The historian Norman Stone died recently, aged 78. If you met him, or knew of him, or know his work, you will probably have an opinion, or multiple opinions, about him, and/or his work. If not, you could read this obituary from the Guardian and be left with an entirely unflattering impression. I learnt of his death from reading that piece. This observation is representative of the overall tone: “his career was … dogged by character flaws that prevented him from fulfilling his early promise as a historian”. Marcus Williamson’s obituary in the Independent is less brutal but still describes him as “a historian and writer whose colourful personality, outspokenness and political views created sharply polarised opinions of his lifestyle and work output”.
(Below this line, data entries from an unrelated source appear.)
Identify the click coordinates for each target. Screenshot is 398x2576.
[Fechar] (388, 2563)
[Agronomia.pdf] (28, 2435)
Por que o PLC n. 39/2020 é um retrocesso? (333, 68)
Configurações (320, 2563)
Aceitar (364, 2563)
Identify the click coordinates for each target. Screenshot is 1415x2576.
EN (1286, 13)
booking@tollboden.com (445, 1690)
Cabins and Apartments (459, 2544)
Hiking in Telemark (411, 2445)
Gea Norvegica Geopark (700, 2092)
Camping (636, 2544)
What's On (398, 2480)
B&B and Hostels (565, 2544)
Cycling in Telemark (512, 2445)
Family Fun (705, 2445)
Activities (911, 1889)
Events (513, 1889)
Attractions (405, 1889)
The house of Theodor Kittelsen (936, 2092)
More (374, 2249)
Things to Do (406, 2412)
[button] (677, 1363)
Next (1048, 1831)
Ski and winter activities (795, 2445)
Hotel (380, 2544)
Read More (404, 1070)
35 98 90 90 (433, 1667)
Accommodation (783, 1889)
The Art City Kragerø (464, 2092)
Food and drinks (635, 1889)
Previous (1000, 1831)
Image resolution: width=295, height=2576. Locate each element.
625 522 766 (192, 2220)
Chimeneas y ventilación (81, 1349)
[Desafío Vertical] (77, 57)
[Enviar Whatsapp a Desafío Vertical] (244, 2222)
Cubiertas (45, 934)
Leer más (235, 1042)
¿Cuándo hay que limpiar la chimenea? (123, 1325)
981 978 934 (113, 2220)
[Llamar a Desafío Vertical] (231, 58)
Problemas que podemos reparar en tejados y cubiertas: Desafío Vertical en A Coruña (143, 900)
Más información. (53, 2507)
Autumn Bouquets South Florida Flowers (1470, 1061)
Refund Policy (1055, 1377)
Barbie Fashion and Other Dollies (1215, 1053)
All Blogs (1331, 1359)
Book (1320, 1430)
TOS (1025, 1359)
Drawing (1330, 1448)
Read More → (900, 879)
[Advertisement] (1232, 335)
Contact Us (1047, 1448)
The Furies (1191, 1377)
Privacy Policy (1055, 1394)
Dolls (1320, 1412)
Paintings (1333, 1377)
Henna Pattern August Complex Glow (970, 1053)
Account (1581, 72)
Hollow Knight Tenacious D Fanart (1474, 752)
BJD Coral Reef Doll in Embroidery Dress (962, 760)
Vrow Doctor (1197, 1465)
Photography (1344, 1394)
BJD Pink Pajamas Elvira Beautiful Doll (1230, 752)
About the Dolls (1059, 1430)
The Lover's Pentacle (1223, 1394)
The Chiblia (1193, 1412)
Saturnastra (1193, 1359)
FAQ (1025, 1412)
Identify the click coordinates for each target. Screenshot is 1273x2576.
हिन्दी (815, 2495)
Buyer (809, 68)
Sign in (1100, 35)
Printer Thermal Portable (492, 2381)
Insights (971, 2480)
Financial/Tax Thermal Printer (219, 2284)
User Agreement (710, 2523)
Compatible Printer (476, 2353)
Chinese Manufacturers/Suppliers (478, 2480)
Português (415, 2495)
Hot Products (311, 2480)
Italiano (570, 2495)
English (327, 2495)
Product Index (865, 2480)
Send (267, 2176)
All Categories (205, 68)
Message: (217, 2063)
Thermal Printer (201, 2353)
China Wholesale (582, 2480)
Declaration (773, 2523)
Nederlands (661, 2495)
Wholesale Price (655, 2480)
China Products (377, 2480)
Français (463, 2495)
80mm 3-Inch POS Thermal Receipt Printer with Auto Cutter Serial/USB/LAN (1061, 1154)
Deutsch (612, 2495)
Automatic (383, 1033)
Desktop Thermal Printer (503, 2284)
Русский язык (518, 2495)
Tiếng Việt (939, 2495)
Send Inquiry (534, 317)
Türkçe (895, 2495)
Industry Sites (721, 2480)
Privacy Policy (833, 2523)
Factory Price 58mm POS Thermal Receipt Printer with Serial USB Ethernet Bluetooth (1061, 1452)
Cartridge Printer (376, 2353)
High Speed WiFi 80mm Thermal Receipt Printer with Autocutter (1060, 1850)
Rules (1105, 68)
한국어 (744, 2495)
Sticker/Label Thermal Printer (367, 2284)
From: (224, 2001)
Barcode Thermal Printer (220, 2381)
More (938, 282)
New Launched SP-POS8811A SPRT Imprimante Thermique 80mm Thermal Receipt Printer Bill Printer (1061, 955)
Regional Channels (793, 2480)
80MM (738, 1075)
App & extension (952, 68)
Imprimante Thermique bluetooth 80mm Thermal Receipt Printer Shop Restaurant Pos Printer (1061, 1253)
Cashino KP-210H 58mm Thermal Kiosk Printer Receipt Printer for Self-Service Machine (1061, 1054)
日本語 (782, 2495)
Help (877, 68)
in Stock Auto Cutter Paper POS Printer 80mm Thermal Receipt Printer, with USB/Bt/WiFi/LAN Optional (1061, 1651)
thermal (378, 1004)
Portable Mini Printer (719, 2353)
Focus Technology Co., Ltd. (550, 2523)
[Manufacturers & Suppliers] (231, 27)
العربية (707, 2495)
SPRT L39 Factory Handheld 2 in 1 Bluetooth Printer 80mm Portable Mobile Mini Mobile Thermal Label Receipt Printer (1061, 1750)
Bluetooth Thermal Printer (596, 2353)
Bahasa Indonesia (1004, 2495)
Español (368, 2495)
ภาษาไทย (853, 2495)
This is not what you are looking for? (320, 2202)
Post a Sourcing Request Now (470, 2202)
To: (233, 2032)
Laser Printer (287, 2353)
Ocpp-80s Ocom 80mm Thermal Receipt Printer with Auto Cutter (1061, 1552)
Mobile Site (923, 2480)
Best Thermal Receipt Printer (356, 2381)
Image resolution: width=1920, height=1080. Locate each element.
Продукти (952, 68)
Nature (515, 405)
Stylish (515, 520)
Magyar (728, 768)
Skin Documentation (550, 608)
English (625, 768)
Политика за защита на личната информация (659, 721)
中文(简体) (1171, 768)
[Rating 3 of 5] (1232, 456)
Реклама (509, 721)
I did not follow Norman Stone’s career closely over the last 30 years but will always be grateful to him, and will refer to him by his first name from here onwards. He interviewed me when I applied to read History at Cambridge. I referred to the interview in this piece last year: “It was a cold, wet Friday. I took the train from Liverpool Street, at least an hour earlier than I needed to. After arriving in Cambridge I walked the 30 minutes or so from the station, wandered around the college’s three oldest courts, read all the notices posted outside hall, and still had nearly an hour to find my way to the building on Grange Road where I was interviewed. Two hours later I was back on the train to London, pretty sure that they wouldn’t offer me a place. But they did.” The interview had not gone especially well. When the offer came I felt that Norman had given me the benefit of the doubt. I still do.
During my first year at college he was my supervisor for a paper on Modern Europe. Many of the supervisions, in his rooms in Grange Road, were accompanied by alcohol, and not just standard-issue college sherry. Like many of my fellow students I was invited to bring that bottle of Polish vodka from the freezer compartment of his fridge, and a couple of shot glasses, to help our discussions about late 19th century France or the Spanish Civil War.
If Norman were still alive I would not be referring to him by name. I would allude to him, and there would be enough hints for my contemporaries to recognize the man. College rooms on Grange Road, a bottle of Polish vodka, Modern European History: there’s enough information there for a generation of historians to identify him. That’s how things have developed on this Blog: in general the living are alluded to (“an old school friend”, “a former work colleague”) but the dead are referred to by name (as in these pieces about Oscar Moore or Angela Prendergast). In fact, checking back through earlier posts, I see that I did allude to Norman while he was still alive, in this piece about champagne, my brother’s wedding, and a favourite catchphrase: “I had graduated a week before the wedding and in my time at Cambridge a famous historian had taught me how to open a bottle of champagne”.
Another thing that Norman taught me, in one of those vodka-fuelled supervisions, was never to write “prior to”, as I had done in the essay he was reading. “Use ‘before’,” he advised me, “’Prior to’ is pretentious”. I have followed his advice ever since. I have never said “prior to” instead of “before”, and on the rare occasions that I write “prior to” the phrase is always in speech marks.
Like most of my contemporaries I did not stay in touch with him for long after graduation. None of us continued our studies at postgraduate level. There was no-one of the calibre of Orlando Figes in the small group of historians in my year at college. In 1985 Norman became Professor of Modern History at Oxford. In the late 1990s he took up a post in Turkey. Our paths never crossed. The closest we came to meeting again was at an event organized by the Everyman Cinema in Hampstead. He was due to take part in a panel discussion about modern British film. I arrived to find that the whole thing had been cancelled, no reasons given.
Over the last thirty-odd years I have often remarked, light-heartedly, that I only learnt two things at college: how to open a bottle of champagne, and never write “prior to”. Norman Stone taught me both of these things, but I am grateful to him for so much more. He gave me the benefit of the doubt. May he rest in peace.